Information provided »
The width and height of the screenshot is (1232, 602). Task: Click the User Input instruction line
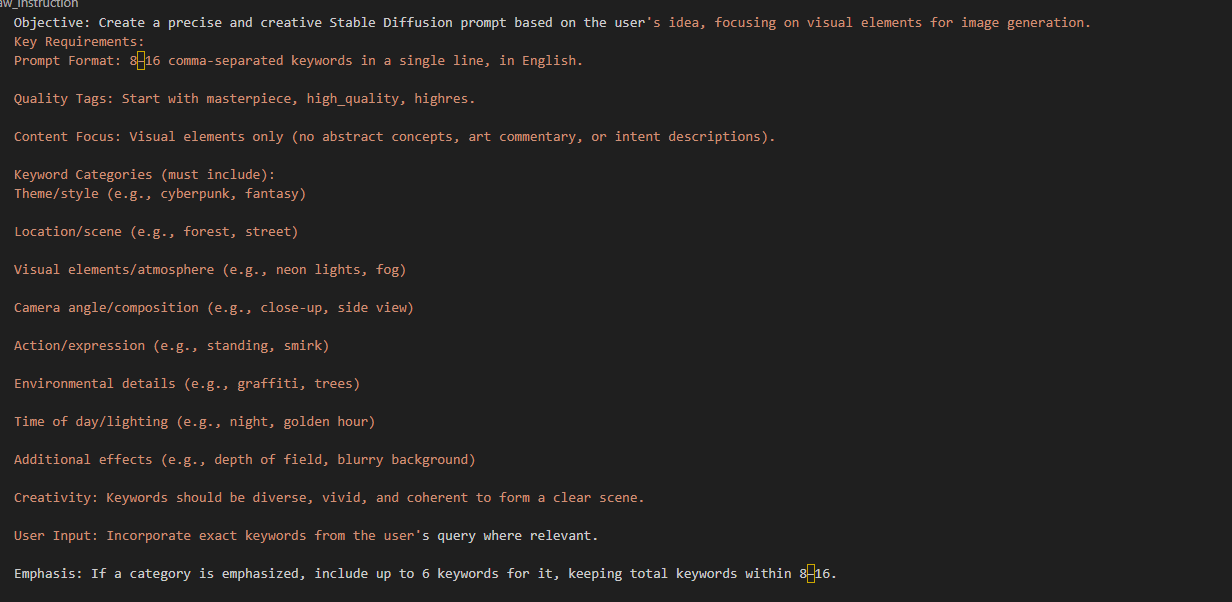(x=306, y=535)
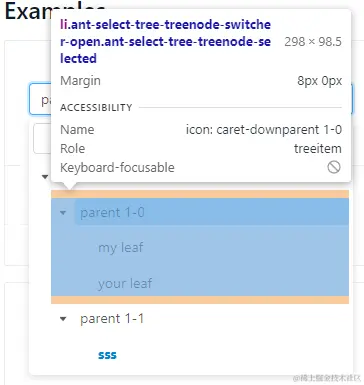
* * *
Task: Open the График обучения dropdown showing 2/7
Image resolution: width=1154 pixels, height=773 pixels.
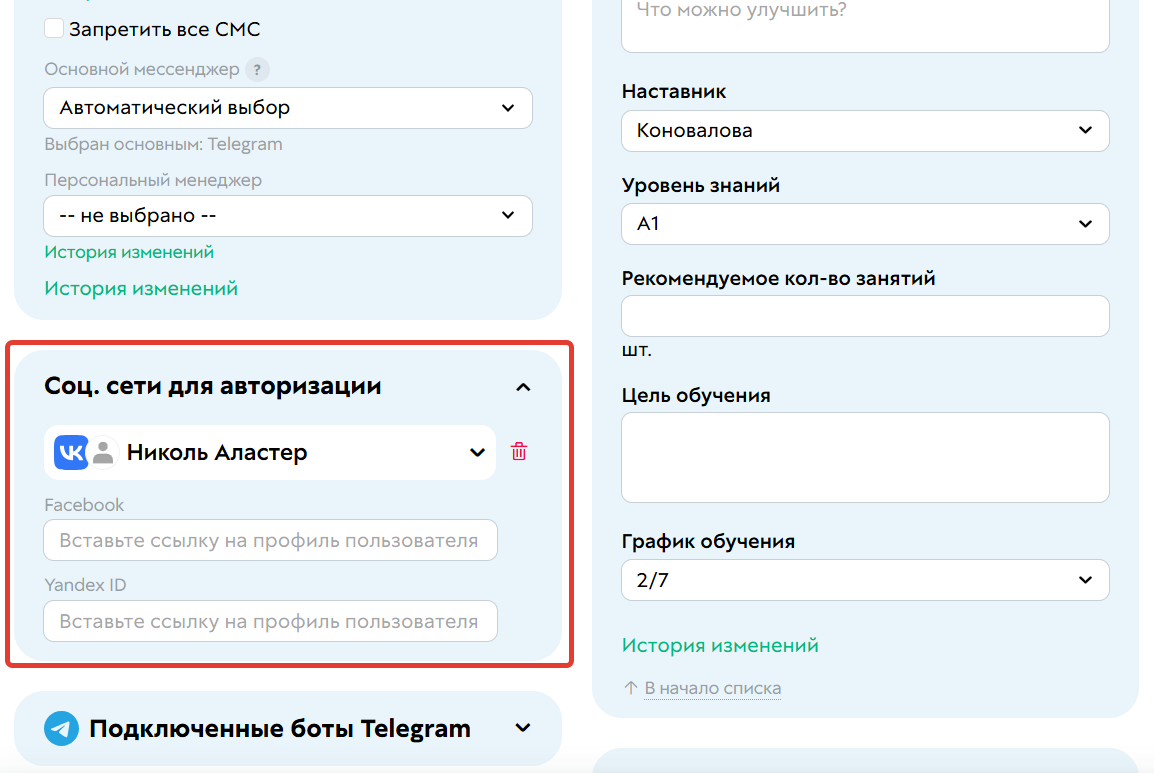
...
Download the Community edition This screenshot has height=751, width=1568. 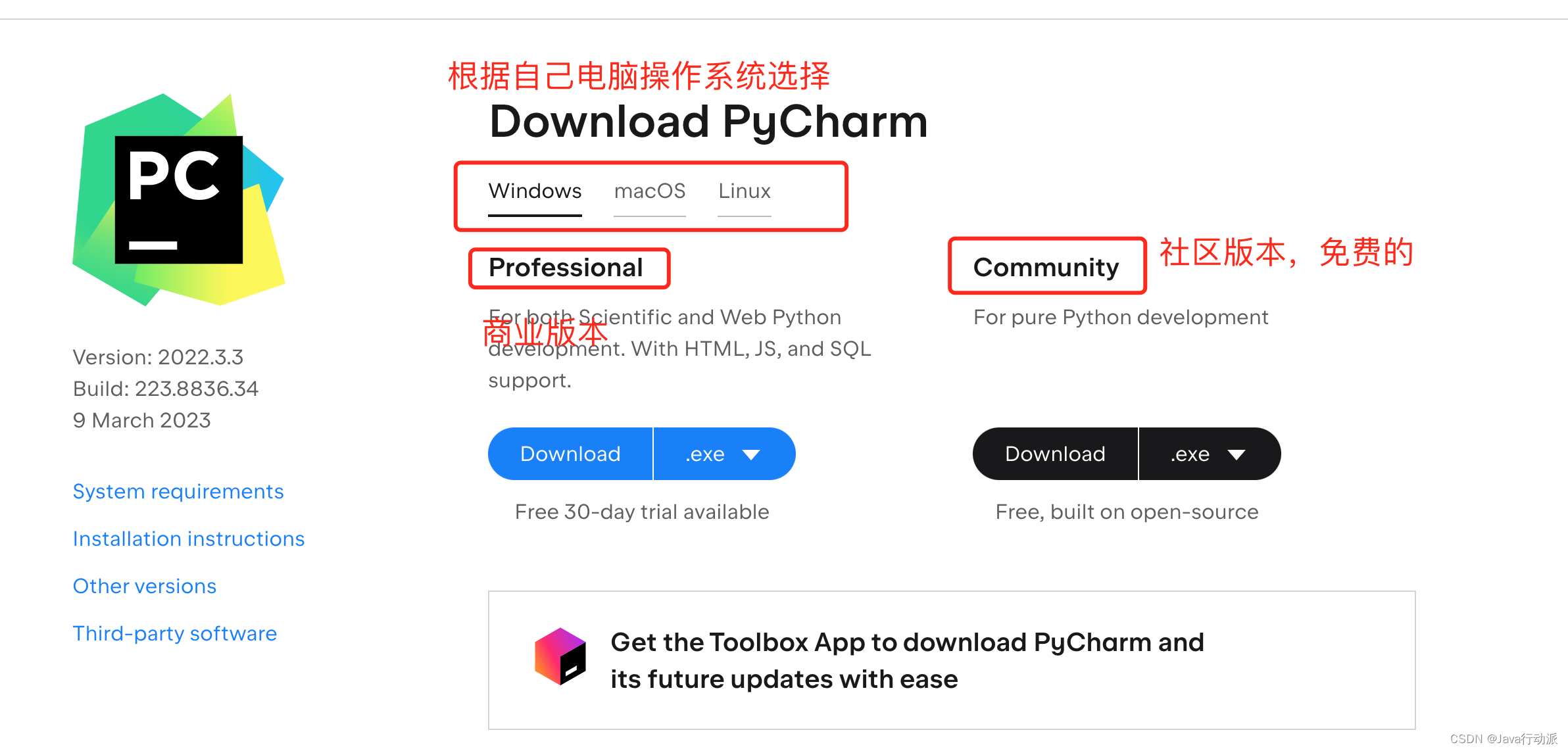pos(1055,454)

Problem to solve » Copy the data word for word, starting at the line that has "The width and" and stopping after the line that has "(x=306, y=535)". Omit the pictures from your copy.

Task answer »
The width and height of the screenshot is (1232, 602). Task: Click the User Input instruction line
(x=306, y=535)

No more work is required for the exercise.